Soon afterwards, Tsuji expanded his research to the field of malaria vaccine development, particularly the development of viral vector-based malaria vaccines that can elicit a potent protective CD8+ T-cell response. In collaboration with James Wilson (scientist) at the University of Pennsylvania, he was the first to identify the adenovirus as an excellent vector for inducing CD8+ T cell-mediated immunity.

Tsuji also discovered that a Cd1-restricted T cell stimulatory glycolipid, α-galacosylceramide (α-GalCer), can act as an adjuvant to enhance CD8+ T cell response induced by a malaria vaccine. With Ralph M. Steinman at Rockefeller University, Tsuji found one analog of α-GalCer displays a unique adjuvant effect. From a focused synthetic glycolipid library of more than 100 α-GalCer analogs, Tsuji identified a novel glycolipid, 7DW8-5, as a adjuvant capable of enhancing CD8+ T cell response induced by various vaccines. 7DW8-5 glycolipid has also been shown to prevent respiratory virus infections upon intranasal administration in mice.

Tsuji's team successfully isolated CD4+ T-cell clones that recognize the carbohydrate and have named them, "Tcarb". This was done in collaboration with Dennis Kasper's group at Harvard University. His discovery of Tcarb has not only impacted on the current paradigm of basic T cell biology but has also led to radical advancements in glycoconjugate-based vaccine development.
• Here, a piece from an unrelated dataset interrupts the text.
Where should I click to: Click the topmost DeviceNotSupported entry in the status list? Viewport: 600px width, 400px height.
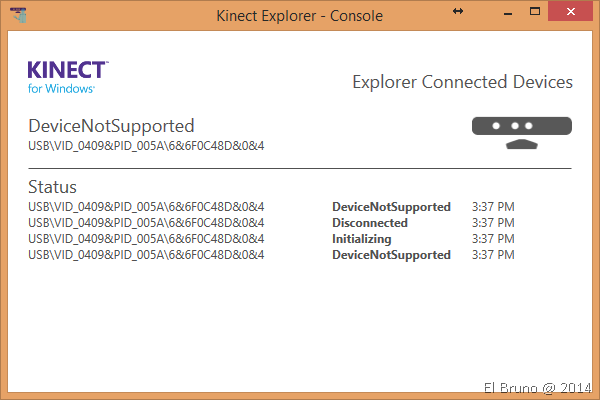391,207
Tsuji's team has also succeeded in establishing a humanized mouse model that mimics the human immune system, called HIS mice. He used a novel adeno-associated virus vector-mediated gene delivery system for the first time to introduce human genes to establish the HIS mice, which was done in collaboration with James M. Wilson at the University of Pennsylvania. These mice possess functional human CD4+ and CD8+ T cells, natural killer T cells and dendritic cells, and can mount cell-mediated immunity upon immunization with various vaccines that include a malaria vaccine.
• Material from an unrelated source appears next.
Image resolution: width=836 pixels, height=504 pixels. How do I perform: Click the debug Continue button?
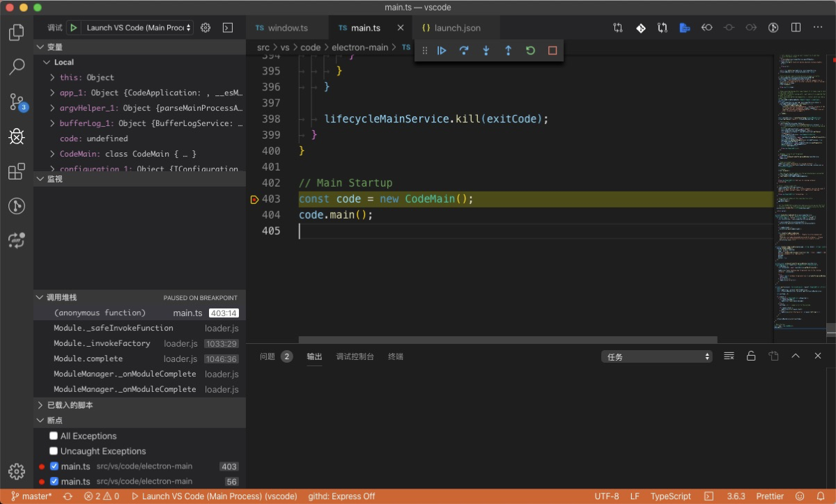pos(442,51)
== Awards and recognition ==
Tsuji was awarded a New York University Whitehead Presidential Award for Junior Faculty and American Cancer Society Institutional Award in 1993.

Tsuji was also awarded an American Lung Association of New York State Research Award and Mizutani Foundation for Glycoscience Award in 1996 and 2004, respectively.

In 2021, Tsuji was elected a Fellow of the American Society of Tropical Medicine and Hygiene.

His work was recognized, as "A Special Themed Issue Dedicated to Professor Moriya Tsuji" in Innovative Immunology was edited in Biomolecules (journal) in 2003.

Tsuji has been awarded 13 patents from United States Patent and Trademark Office for his inventions.